A world constructed from the familiar is a world in which there’s nothing to learn … (since there is) invisible autopropaganda, indoctrinating us with our own ideas.

Research has demonstrated that individuals who only associate with people who agree them become more extreme in their beliefs and values than they would be if they were exposed to a diverse array of ideologies–and if you look at research on the increased political polarization of US society, that definitely seems to hold true: over the past 10 years, the number of people who lie on either extreme end of the political spectrum has vastly outstripped the number of moderates. To put it differently, Republicans are becoming increasingly more conservative while Democrats are becoming ever more liberal.

The filtered nature of our virtual reality is vastly impacting the political structure of our society, and I’m not so sure that that’s a good thing.

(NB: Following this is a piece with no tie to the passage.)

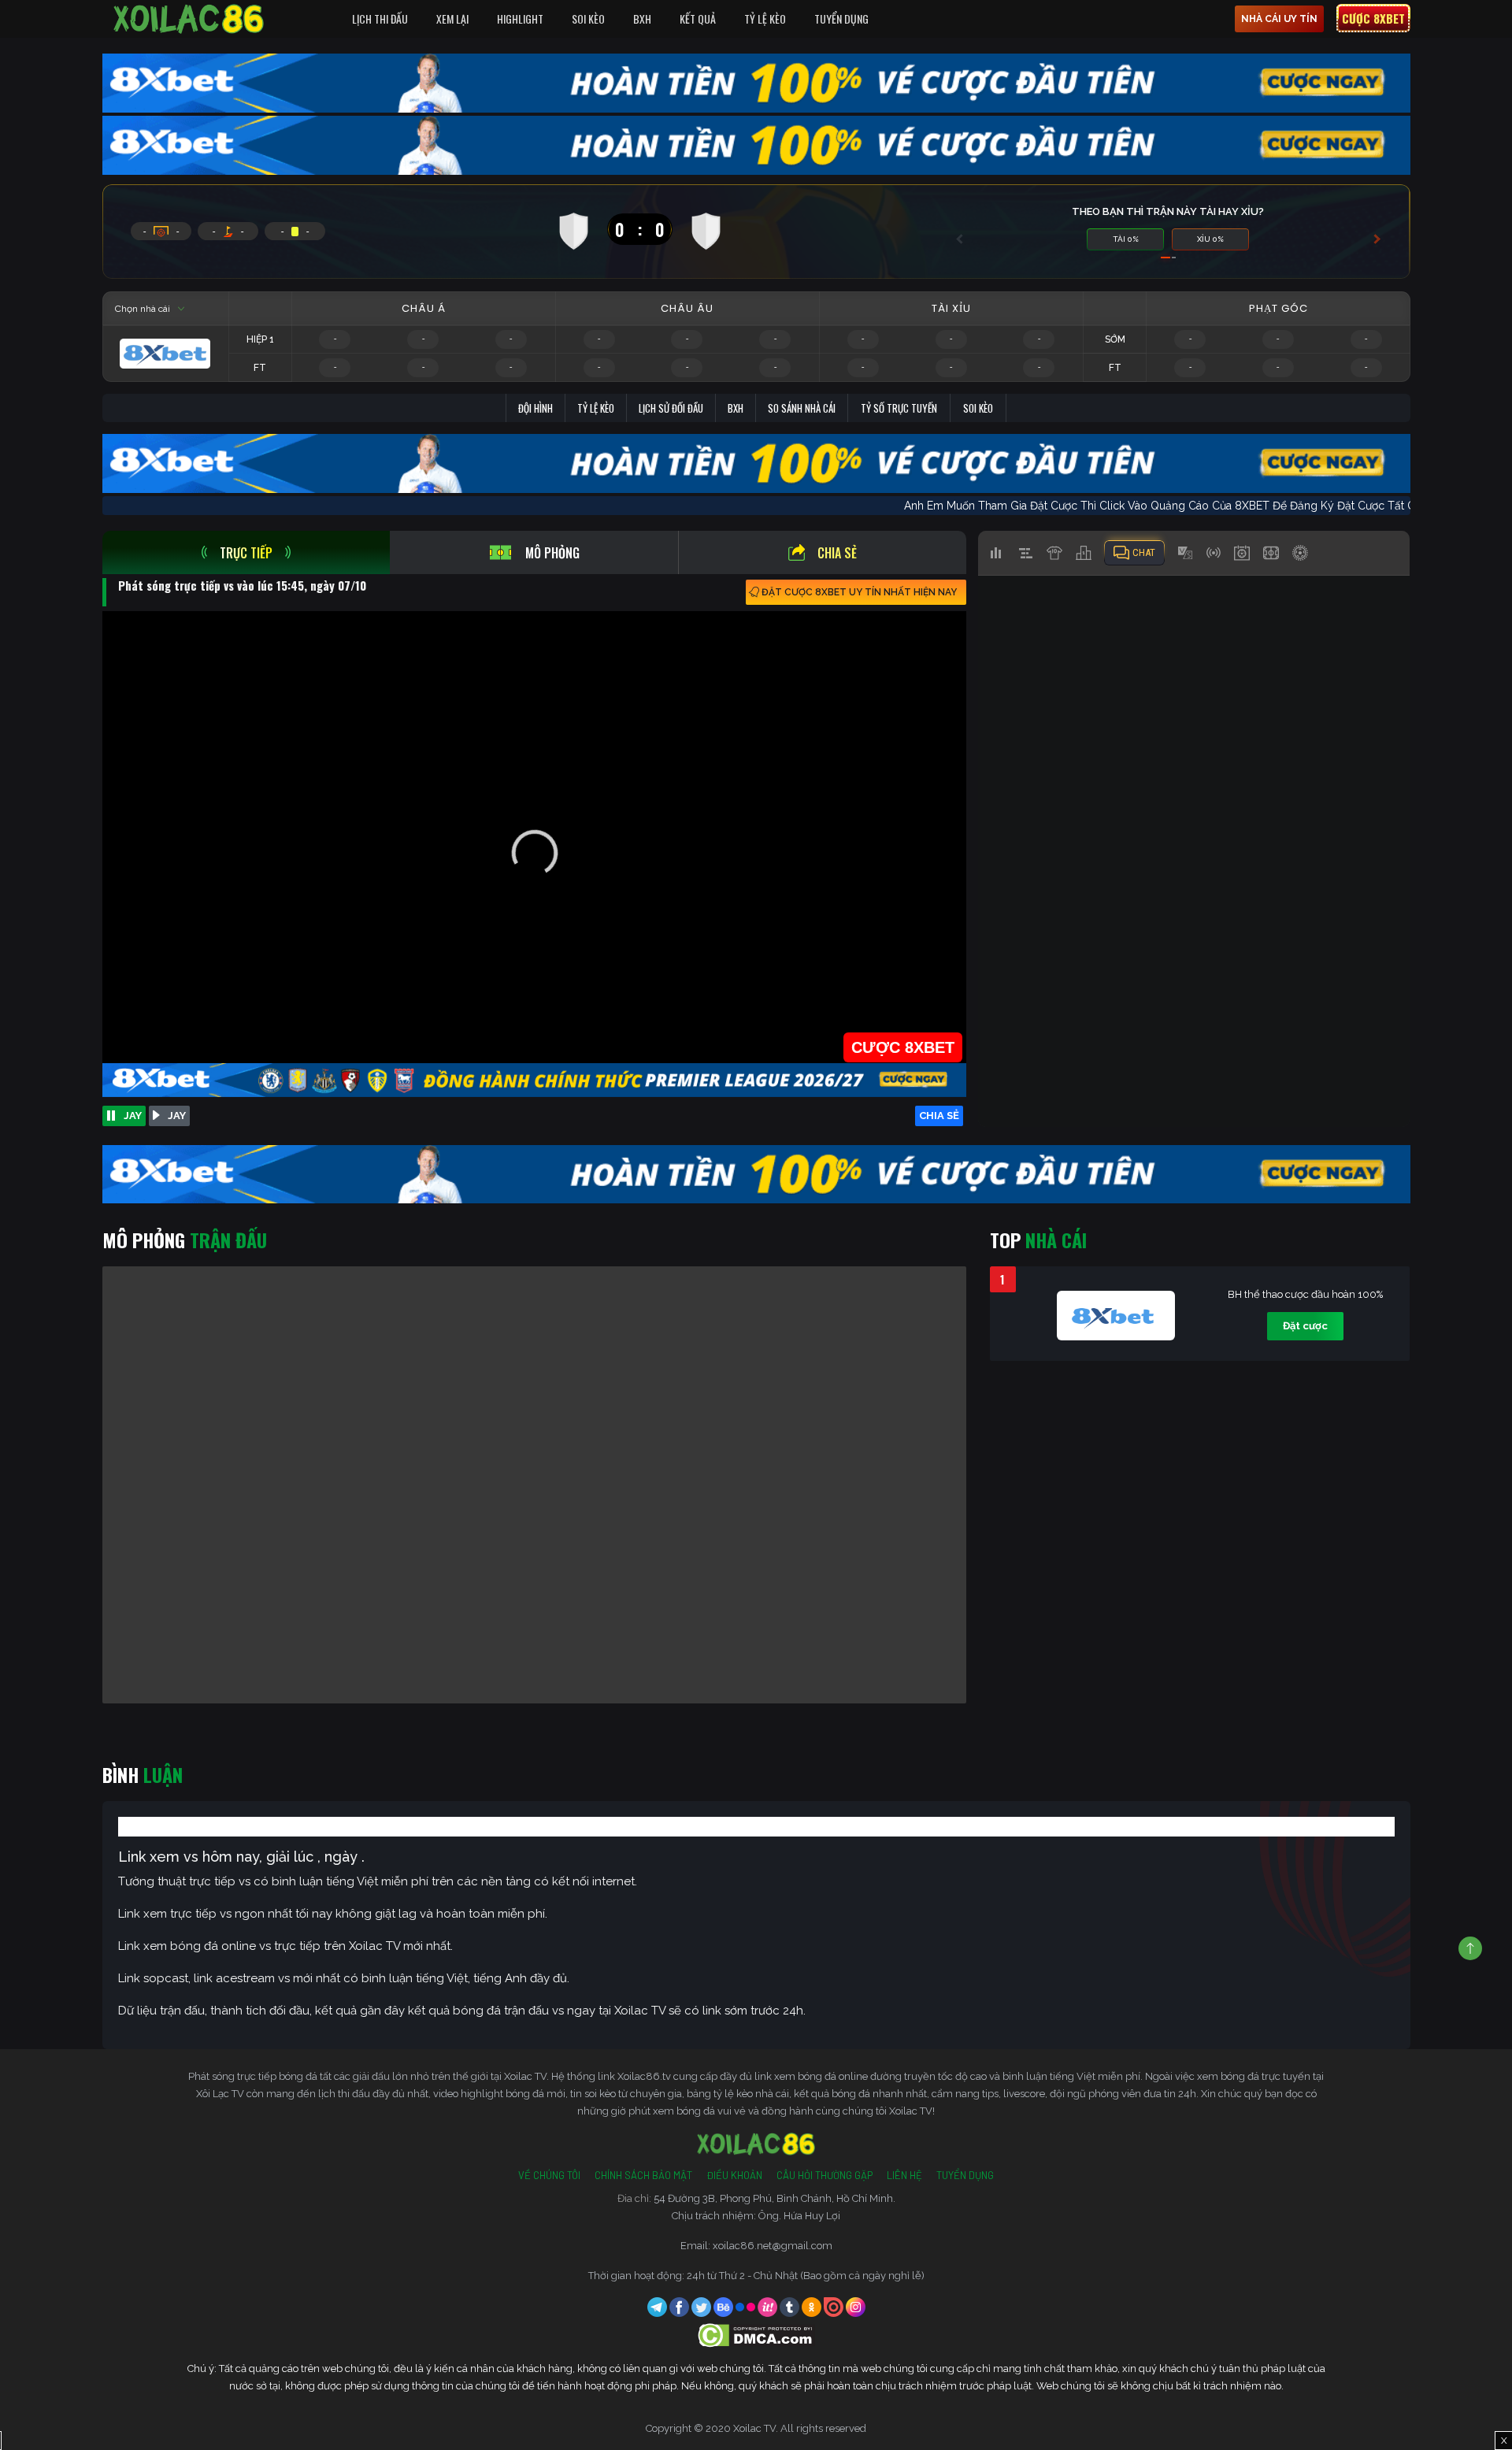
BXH (642, 18)
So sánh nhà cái (802, 408)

3 thoughts on “On Filter Bubbles

  1. abwrubel

    Thinking of the self as a completely marketable thing is a scary thought. I feel like your post has a lot to do with pleasure, and the way in which the internet may, subjectively speaking, over pleasure the individual. Not only are products being sold and marketed to us, pleasing our capitalist tendency, but also our ideologies are constantly being confirmed, which acts as another form of pleasure. Is over pleasure bad? Could it make individuals more complacent?

  2. fmanto

    I remember discussing this entire concept in another class last year. First of all, I think it’s so interesting how data is being used now in terms of marketing to the specific user. The internet contains incredible amounts of information, which is why catering to a user may be a good way of personalizing each user’s experience. BUT at the same time, when you personalize too much, it begins to become a negative. With everything, there needs to be a balance. I truly believe that balance has yet to be determined for this. I remember when FB said they would track people who watched videos more often on their newsfeeds and provide more videos for them to watch. I love videos, so this sounded kind of cool to me. But now I have 5 or even 6 videos at the top of my newsfeed now, which tends to take away from the original experience.

  3. snmarquez

    This is so important to realize. Many people take for granted that companies behind a product are creating these things, not for the good of all, but rather to make a profit. As you said, while these filters help user get in touch with what they are interested in, they do so but losing diversity, which may be the most important thing of all.